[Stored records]
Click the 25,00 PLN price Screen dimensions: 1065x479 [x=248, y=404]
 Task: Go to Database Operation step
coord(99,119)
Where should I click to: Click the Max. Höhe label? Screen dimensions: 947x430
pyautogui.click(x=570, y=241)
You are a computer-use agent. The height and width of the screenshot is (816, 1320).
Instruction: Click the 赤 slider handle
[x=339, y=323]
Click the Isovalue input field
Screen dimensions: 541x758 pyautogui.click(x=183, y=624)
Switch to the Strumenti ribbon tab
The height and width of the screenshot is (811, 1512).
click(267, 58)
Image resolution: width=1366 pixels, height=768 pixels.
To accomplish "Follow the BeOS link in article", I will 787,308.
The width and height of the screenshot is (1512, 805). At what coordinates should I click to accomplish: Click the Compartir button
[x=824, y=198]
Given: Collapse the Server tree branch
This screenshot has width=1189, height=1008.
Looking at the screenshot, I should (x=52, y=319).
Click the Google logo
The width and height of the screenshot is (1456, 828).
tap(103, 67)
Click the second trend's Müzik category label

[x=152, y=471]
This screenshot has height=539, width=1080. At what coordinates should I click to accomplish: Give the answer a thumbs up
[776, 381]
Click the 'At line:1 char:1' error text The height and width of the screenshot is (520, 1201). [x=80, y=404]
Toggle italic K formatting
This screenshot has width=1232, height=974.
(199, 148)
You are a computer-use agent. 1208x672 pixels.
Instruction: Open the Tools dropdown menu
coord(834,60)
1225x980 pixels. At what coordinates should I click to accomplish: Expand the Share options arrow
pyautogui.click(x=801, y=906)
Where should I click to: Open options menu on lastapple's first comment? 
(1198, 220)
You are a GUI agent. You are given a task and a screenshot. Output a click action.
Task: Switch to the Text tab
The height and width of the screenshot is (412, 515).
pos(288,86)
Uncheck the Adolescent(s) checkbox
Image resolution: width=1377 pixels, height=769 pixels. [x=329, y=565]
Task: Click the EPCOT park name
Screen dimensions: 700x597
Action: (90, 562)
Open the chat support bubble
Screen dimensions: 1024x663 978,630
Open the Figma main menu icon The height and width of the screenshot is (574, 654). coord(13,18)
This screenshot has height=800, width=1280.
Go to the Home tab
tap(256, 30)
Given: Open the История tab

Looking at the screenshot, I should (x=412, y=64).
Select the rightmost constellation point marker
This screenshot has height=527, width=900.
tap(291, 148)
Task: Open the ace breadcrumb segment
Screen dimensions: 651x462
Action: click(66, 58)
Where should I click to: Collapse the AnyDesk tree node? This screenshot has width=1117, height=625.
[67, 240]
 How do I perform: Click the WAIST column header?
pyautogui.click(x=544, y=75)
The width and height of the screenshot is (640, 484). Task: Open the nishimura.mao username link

* **What you need to do**: From the records above, transcribe exactly the run of lines that opens with the line holding "Image resolution: width=1366" and closes with the line holding "Given: Collapse the Server tree branch", both included.

* **Response to this exercise**:
Image resolution: width=1366 pixels, height=768 pixels.
To accomplish "Follow the BeOS link in article", I will 787,308.
The width and height of the screenshot is (1512, 805). At what coordinates should I click to accomplish: Click the Compartir button
[x=824, y=198]
Given: Collapse the Server tree branch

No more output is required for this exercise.